Gunter was an avid pipe smoker for much of his adult life, and died of a lung infection on April 13, 2015 at the age of 87 in a Lubeck hospital.

“Cat and Mouse” is the second novel in the “Danzig” series and was released in 1961. To compensate for his unusually large Adam’s apple, which is a source of both distress and discomfort, Joachim Mahlke (fourteen years old) turns himself into an ace diver and athlete. Before long he is known to his nation and peers as “The Great Mahlke”. However to his enemies he’s always a target. He’s doomed and different in a country that’s scarred by the war.

This was published two years after Gunter’s applauded and controversial masterpiece “The Tin Drum”. Once again, Gunter Grass turns his attention on Danzig. With a subtle blend of power and humor, this ostensibly relates the rise of Mahlke from clown to hero. However Mahlke’s outlandish antics hide the darkness at the core of a nation ripped apart by Nazi violence, the war, and all the subsequent aftermath.

“Local Anaesthetic” is a stand alone novel and was released in 1970. Starusch, a forty year old teacher of history and German, undergoes a protracted dental treatment in this office where television is used to distract the patients.

Under local anesthesia, the patient projects onto the screen his present and past with the fluidity and visual quality of the movies. A satirical portrait of social confusions.

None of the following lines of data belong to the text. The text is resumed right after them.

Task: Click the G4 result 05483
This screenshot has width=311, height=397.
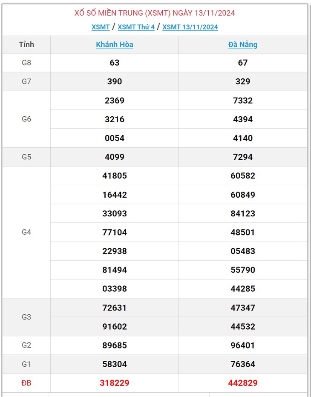Action: tap(242, 251)
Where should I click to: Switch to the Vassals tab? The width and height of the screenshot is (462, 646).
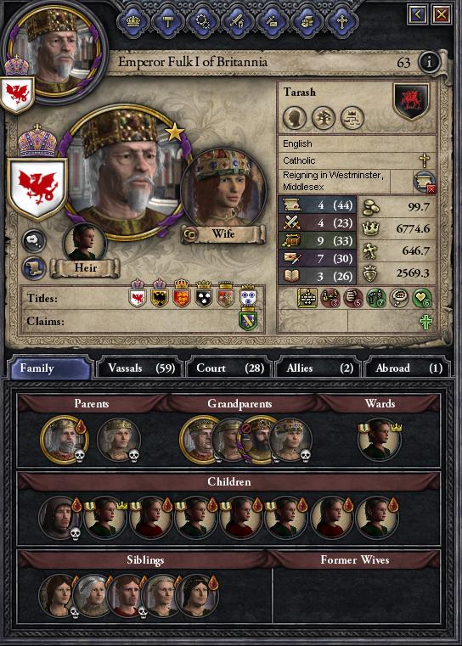(140, 368)
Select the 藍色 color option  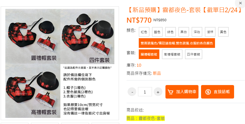click(157, 32)
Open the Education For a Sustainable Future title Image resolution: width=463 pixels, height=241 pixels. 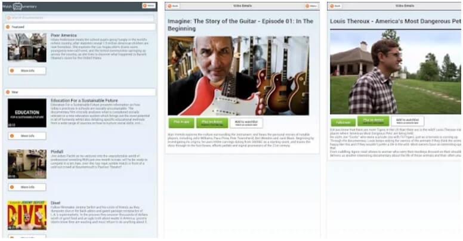pyautogui.click(x=84, y=100)
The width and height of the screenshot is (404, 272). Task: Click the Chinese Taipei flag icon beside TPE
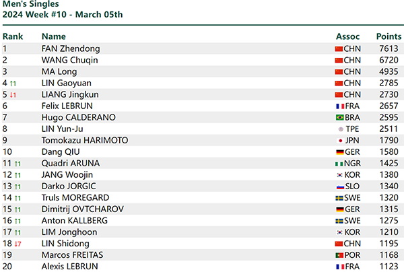click(341, 129)
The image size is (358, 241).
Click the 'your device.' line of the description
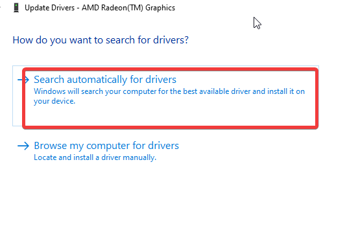pos(54,101)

“The Flounder” is a stand alone novel and was released in 1978. It all starts during the Stone Age, when a talking fish gets caught by a fisherman right at the spot where millennia later Grass’ home town, Danzig, is going to arise.

Like the fish, the fisherman is immortal, and down through the ages they move together. While Grass blends his ingredients into this powerful brew, he shows himself to be at the peak of his linguistic inventiveness.

“Crabwalk” is a stand alone novel and was released in 2003. This is an engrossing account of the Wilhelm Gustloff’s sinking. A German cruise ship turned refugee carrier, it got attacked by a Soviet submarine in January of 1945. Some 9,000 people went down in the Baltic Sea, which made it the deadliest maritime disaster of all time.

Paul Pokriefke, born to an unwed mom on a lifeboat the night of this attack, is a middle aged journalist attempting to piece together these tragic events. As his mom sees her entire existence in terms of this calamitous moment, Paul wishes that their life could’ve been less touched by the past. For his teen son, who dabbles in the dark, far right corners of the Internet, the Gustloff embodies the denial of Germany’s wartime suffering.